In outpatient clinics, patients consult specialist medical practitioners, have diagnostic services or other procedures, or are provided with allied health or specialist nursing care—without being admitted to hospital.

In 2017–18, 39 million outpatient clinic service events were reported for 601 public hospitals and 29 other services that provided outpatient care for public patients on behalf of a public hospital.

Emergency departments

Emergency departments are a critical part of Australia’s health care system, providing care for patients who require urgent medical, surgical or other attention. Most larger public hospitals have purpose-built emergency departments. Some smaller public hospitals can provide emergency services through informal arrangements. Accident and emergency services can also be provided by private hospitals, but national data are available only for public hospital emergency departments.  

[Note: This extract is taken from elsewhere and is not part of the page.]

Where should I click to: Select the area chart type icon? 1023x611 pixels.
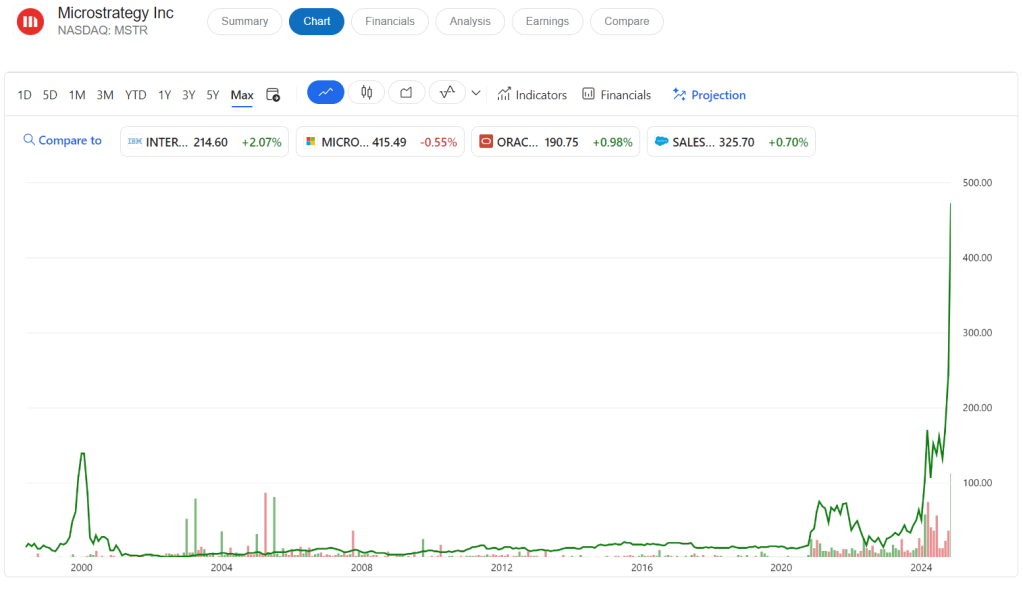pos(406,93)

Emergency department presentations

In 2018–19, there were 8.4 million presentations to public hospital emergency departments. This was an average of more than 23,000 each day across Australia. Between 2014–15 and 2018–19, the number of emergency department presentations increased by an average of 3.2% each year.

In 2018–19:

  • patients aged under 5 (11%) and patients aged 65 and over (22%) were over-represented in emergency department presentations, compared with the overall population
  • among patients aged 0–14, more boys than girls presented to emergency departments (56% and 44%, respectively)
  • 26% of patients arrived by ambulance, air ambulance or helicopter rescue service.

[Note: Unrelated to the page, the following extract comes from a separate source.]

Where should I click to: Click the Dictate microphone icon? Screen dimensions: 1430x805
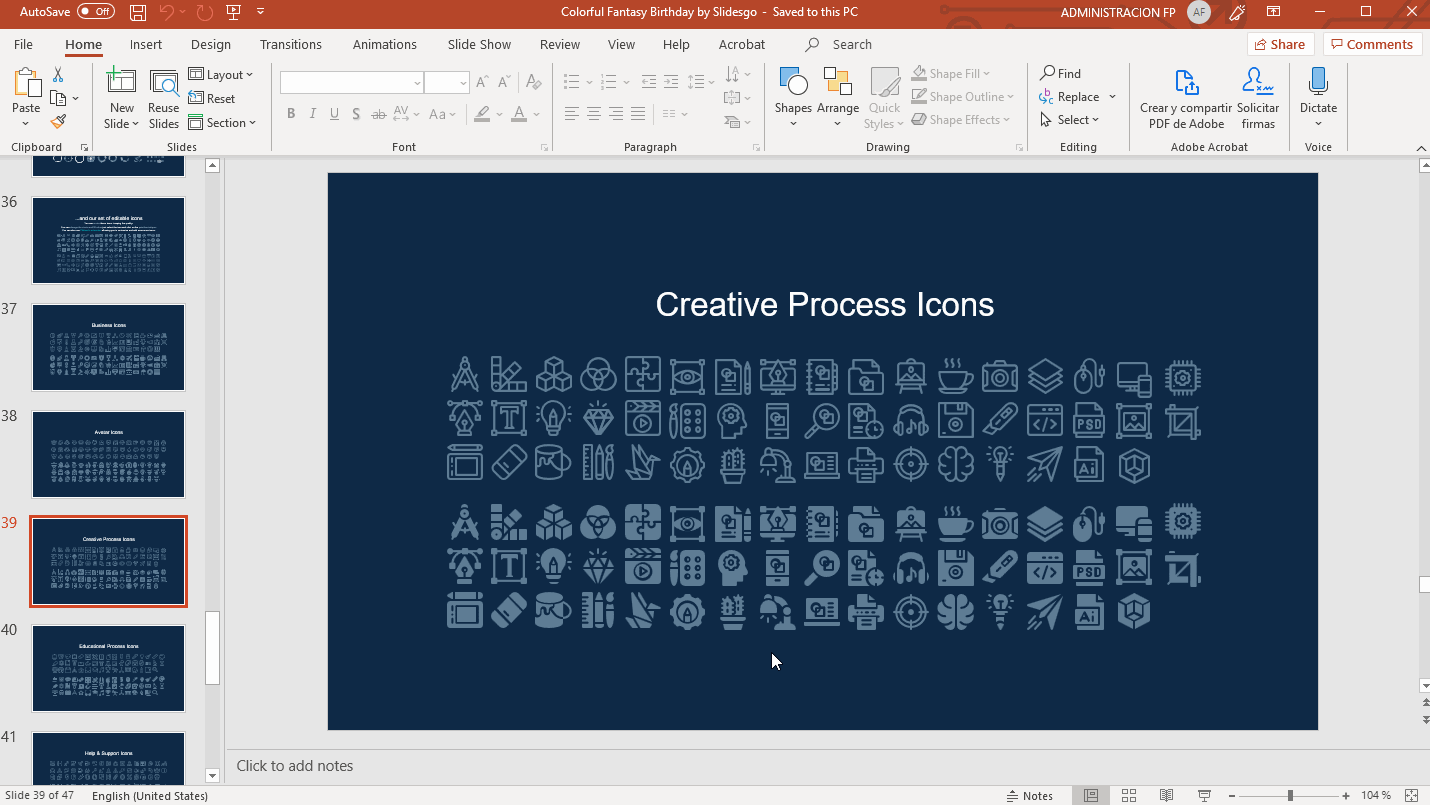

Emergency department waiting times

Emergency department waiting time is the time elapsed from presentation in the emergency department to commencement of clinical care. In 2018–19, nationally, 50% of patients had been seen within 19 minutes; 90% were seen within 100 minutes.

A patient is said to be ‘seen on time’ if the time between presentation at the emergency department and the commencement of their clinical care is within the time specified by the triage category they are assigned.

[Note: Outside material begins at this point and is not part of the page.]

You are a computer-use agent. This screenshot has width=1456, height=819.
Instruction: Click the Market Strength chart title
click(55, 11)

Figure 3: Measurement of time patients spend in emergency departments

This graphic represents the progress of a patient through the emergency department.  The time points in order are: presentation in the emergency department; triage category assigned; commencement of clinical care; clinical care ends; and physical departure.

In 2018–19, about 71% of emergency department presentations were seen on time, including:

  • almost 100% of Resuscitation patients (within 2 minutes)
  • 75% of Emergency patients (within 10 minutes)
  • 63% of Urgent patients (within 30 minutes)
  • 73% of Semi-urgent patients (within 60 minutes)
  • 91% for Non-urgent patients (within 120 minutes).

The proportion of emergency department presentations that were seen on time decreased from 74% in 2014–15 to 71% in 2018–19 (Figure 4).
 

This chart shows that the proportion of patients seen on time and proportion who completed their emergency department stay within 4 hours varies by state and territory, and has gone down slighty for the whole of Australia over the past 5 years.